* **情報の活用**
• A. 本文によると、『夷狄』語群は一般的な俳句界で社会性俳句と呼ぶ俳句の中で用いられたものと比べて、何に歴然たる違いがあるか。
• B. 本文のうち、「だから、この何でもあり得ると」で始まり「性も同時に立ち上がってくる。」で終わる部分をそのまま書き写しなさい。

* **本文**
****
だから、この何でもあり得るという志向性を持つ作句姿勢そのものに、そこからの解放という批評性(=自由性)が立ち上がってくるということだ。
 そのことはかつて社会性俳句という分類概念の曖昧な、どこか正義を纏おうとした作句姿勢の中で、俳句に持ち込まれた用語たちの呪縛からの解放という批評性も同時に立ち上がってくる。
「社会・国家・家族」と仮に分類して拾い上げた用語の、その分類さえ拒みそうな『夷狄』語群は、一般的な俳句界で社会性俳句と呼ぶ俳句の中で用いられたものと重複するものもあるが、詩語としての位相の違いには歴然たるものがある。それは例えば、次のような社会性俳句の残滓を引き摺るような視座との隔たりでもある。
****
* **提供資料**
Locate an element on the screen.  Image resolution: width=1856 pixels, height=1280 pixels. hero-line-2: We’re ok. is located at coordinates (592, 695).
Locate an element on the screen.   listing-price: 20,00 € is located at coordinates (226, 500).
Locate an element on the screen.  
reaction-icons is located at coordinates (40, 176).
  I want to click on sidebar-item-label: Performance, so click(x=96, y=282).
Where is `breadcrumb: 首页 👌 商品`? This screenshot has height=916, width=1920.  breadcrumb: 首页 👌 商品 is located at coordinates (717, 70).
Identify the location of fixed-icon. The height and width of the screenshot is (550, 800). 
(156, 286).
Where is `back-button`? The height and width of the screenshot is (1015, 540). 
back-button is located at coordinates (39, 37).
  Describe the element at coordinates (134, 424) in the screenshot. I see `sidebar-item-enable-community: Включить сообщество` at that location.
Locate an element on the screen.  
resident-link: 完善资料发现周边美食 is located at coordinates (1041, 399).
****
* **順番どおりの解答**
• A. 詩語としての位相に歴然たる違いがある。

• B.
だから、この何でもあり得るという志向性を持つ作句姿勢そのものに、そこからの解放という批評性(=自由性)が立ち上がってくるということだ。
 そのことはかつて社会性俳句という分類概念の曖昧な、どこか正義を纏おうとした作句姿勢の中で、俳句に持ち込まれた用語たちの呪縛からの解放という批評性も同時に立ち上がってくる。